Everything from the line containing "Task: Choose 設定変更 in the operation menu" through the final line of the entries must be repeated exactly, and only that, without pictures.

--- PROVIDED RECORDS Enclosed Below ---

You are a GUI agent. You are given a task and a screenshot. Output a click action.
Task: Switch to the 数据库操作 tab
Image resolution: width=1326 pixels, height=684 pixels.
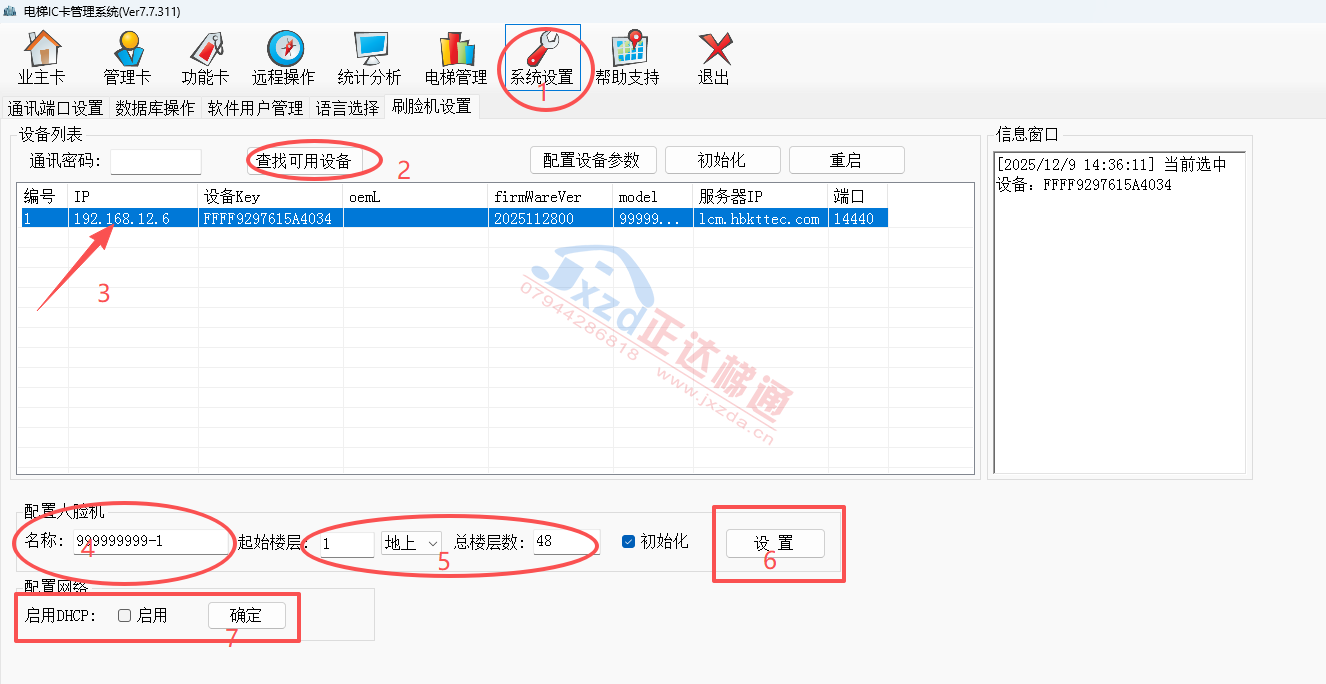[x=155, y=108]
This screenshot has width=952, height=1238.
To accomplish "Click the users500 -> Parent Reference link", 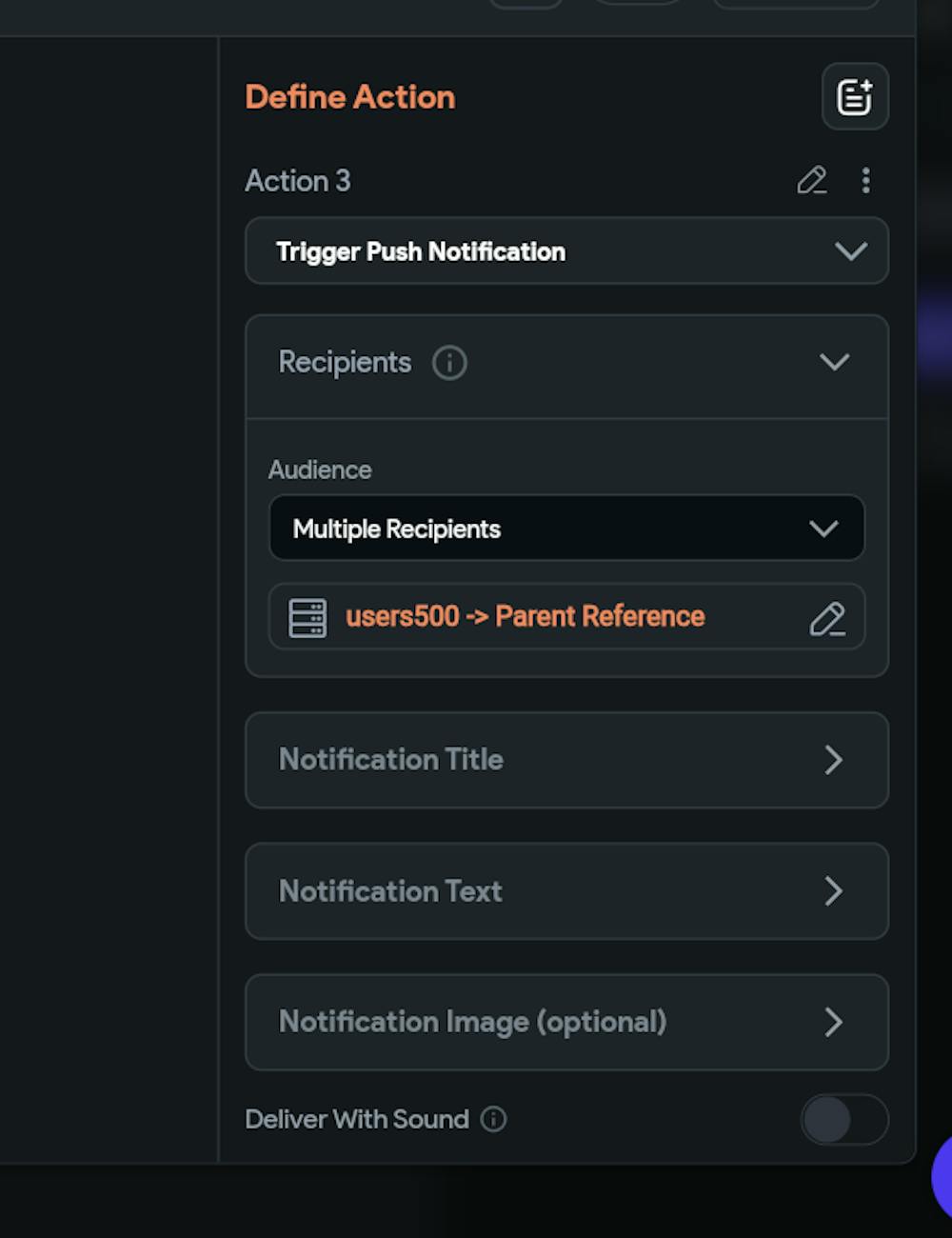I will click(525, 617).
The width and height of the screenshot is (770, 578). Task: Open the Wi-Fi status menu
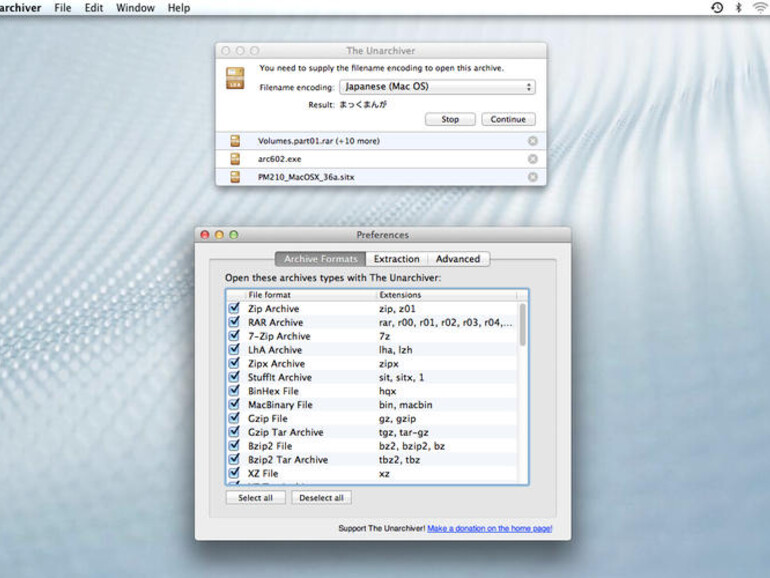click(x=759, y=8)
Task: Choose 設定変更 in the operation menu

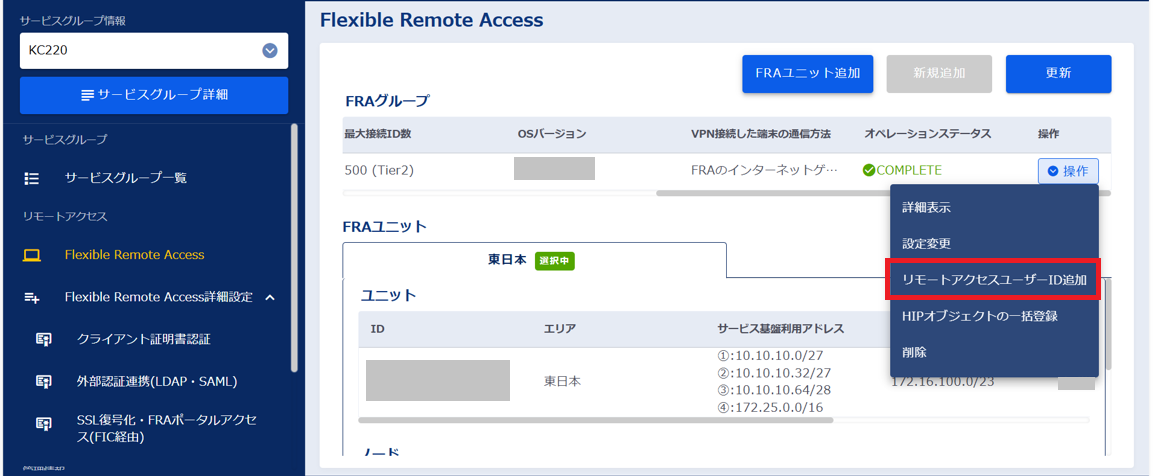Action: tap(926, 244)
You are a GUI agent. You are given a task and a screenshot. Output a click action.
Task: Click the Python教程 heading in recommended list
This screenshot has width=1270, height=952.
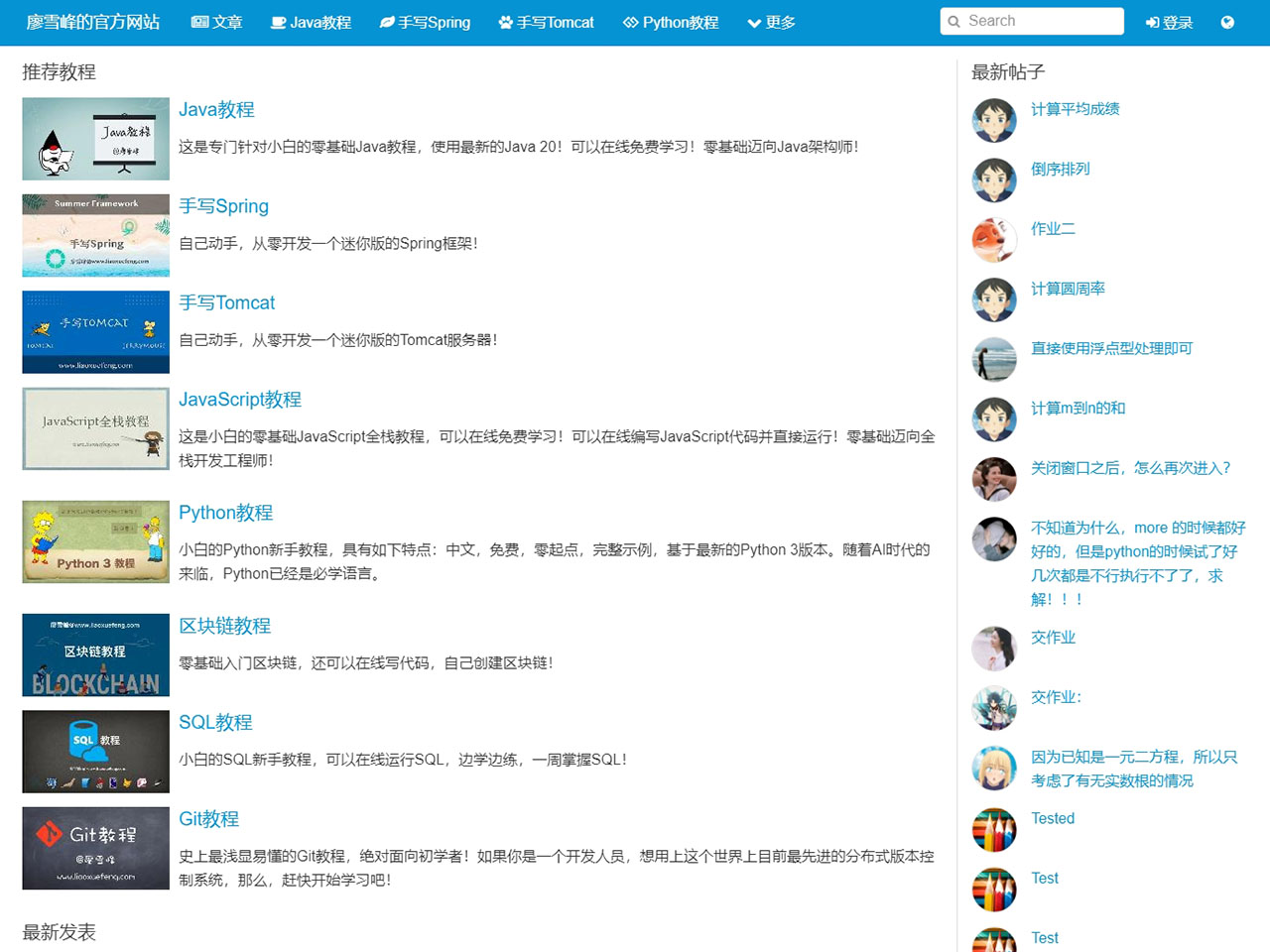point(225,513)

--- End of Enclosed PROVIDED RECORDS ---

THE COMPLETED TASK:
Task: Choose 設定変更 in the operation menu

Action: tap(926, 244)
You are a GUI agent. You are given a task and a screenshot. Output a click action.
Task: Click the Python教程 heading in recommended list
This screenshot has width=1270, height=952.
point(225,513)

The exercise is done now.